→ What the task asks
Copy all of the lines below without changing anything.

→ Provided data

[BEGIN]

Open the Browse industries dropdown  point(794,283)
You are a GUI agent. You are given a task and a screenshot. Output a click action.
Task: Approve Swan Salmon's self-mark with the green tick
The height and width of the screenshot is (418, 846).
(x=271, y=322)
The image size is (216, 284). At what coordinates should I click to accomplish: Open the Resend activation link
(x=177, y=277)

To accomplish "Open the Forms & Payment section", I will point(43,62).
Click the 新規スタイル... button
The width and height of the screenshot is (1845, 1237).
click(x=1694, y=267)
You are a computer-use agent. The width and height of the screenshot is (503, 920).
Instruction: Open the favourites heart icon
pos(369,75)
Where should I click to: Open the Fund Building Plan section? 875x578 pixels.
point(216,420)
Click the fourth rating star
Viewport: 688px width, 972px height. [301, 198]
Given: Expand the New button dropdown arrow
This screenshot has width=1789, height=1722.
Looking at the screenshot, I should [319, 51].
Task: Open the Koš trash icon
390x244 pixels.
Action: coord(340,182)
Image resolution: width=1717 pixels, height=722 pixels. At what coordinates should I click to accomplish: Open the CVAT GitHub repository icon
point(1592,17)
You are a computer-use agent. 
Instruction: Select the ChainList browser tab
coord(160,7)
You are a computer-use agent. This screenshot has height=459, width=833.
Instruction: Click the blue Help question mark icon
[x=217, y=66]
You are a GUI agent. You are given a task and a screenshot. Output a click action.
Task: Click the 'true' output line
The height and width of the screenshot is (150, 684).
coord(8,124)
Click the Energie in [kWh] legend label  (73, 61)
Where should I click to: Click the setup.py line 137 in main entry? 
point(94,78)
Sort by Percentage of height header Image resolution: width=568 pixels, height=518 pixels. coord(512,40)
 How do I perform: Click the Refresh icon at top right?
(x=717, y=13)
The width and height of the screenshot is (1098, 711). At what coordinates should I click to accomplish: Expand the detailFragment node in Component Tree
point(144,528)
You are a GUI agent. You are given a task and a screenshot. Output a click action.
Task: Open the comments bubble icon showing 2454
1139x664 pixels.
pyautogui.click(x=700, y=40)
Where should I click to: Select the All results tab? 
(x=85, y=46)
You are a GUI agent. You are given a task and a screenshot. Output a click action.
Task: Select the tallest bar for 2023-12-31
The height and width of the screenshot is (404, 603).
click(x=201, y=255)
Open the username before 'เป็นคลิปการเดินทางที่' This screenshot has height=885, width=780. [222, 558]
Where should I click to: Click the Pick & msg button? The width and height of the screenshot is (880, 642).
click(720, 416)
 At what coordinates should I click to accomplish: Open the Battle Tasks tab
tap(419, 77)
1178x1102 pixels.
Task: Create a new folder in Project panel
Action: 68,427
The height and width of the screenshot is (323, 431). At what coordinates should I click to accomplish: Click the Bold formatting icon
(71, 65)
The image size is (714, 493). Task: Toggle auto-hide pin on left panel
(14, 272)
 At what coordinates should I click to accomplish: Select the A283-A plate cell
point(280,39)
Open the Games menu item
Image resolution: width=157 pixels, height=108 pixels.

[END]

→ Exercise solution
Open the Browse industries dropdown  point(794,283)
You are a GUI agent. You are given a task and a screenshot. Output a click action.
Task: Approve Swan Salmon's self-mark with the green tick
The height and width of the screenshot is (418, 846).
(x=271, y=322)
The image size is (216, 284). At what coordinates should I click to accomplish: Open the Resend activation link
(x=177, y=277)

To accomplish "Open the Forms & Payment section", I will point(43,62).
Click the 新規スタイル... button
The width and height of the screenshot is (1845, 1237).
click(x=1694, y=267)
You are a computer-use agent. The width and height of the screenshot is (503, 920).
Instruction: Open the favourites heart icon
pos(369,75)
Where should I click to: Open the Fund Building Plan section? 875x578 pixels.
point(216,420)
Click the fourth rating star
Viewport: 688px width, 972px height. [301, 198]
Given: Expand the New button dropdown arrow
This screenshot has width=1789, height=1722.
Looking at the screenshot, I should [319, 51].
Task: Open the Koš trash icon
390x244 pixels.
Action: coord(340,182)
Image resolution: width=1717 pixels, height=722 pixels. At what coordinates should I click to accomplish: Open the CVAT GitHub repository icon
point(1592,17)
You are a computer-use agent. 
Instruction: Select the ChainList browser tab
coord(160,7)
You are a computer-use agent. This screenshot has height=459, width=833.
Instruction: Click the blue Help question mark icon
[x=217, y=66]
You are a GUI agent. You are given a task and a screenshot. Output a click action.
Task: Click the 'true' output line
The height and width of the screenshot is (150, 684).
coord(8,124)
Click the Energie in [kWh] legend label  (73, 61)
Where should I click to: Click the setup.py line 137 in main entry? 
point(94,78)
Sort by Percentage of height header Image resolution: width=568 pixels, height=518 pixels. coord(512,40)
 How do I perform: Click the Refresh icon at top right?
(x=717, y=13)
The width and height of the screenshot is (1098, 711). At what coordinates should I click to accomplish: Expand the detailFragment node in Component Tree
point(144,528)
You are a GUI agent. You are given a task and a screenshot. Output a click action.
Task: Open the comments bubble icon showing 2454
1139x664 pixels.
pyautogui.click(x=700, y=40)
Where should I click to: Select the All results tab? 
(x=85, y=46)
You are a GUI agent. You are given a task and a screenshot. Output a click action.
Task: Select the tallest bar for 2023-12-31
The height and width of the screenshot is (404, 603).
click(x=201, y=255)
Open the username before 'เป็นคลิปการเดินทางที่' This screenshot has height=885, width=780. [222, 558]
Where should I click to: Click the Pick & msg button? The width and height of the screenshot is (880, 642).
click(720, 416)
 At what coordinates should I click to accomplish: Open the Battle Tasks tab
tap(419, 77)
1178x1102 pixels.
Task: Create a new folder in Project panel
Action: 68,427
The height and width of the screenshot is (323, 431). At what coordinates should I click to accomplish: Click the Bold formatting icon
(71, 65)
The image size is (714, 493). Task: Toggle auto-hide pin on left panel
(14, 272)
 At what coordinates should I click to accomplish: Select the A283-A plate cell
point(280,39)
Open the Games menu item
Image resolution: width=157 pixels, height=108 pixels.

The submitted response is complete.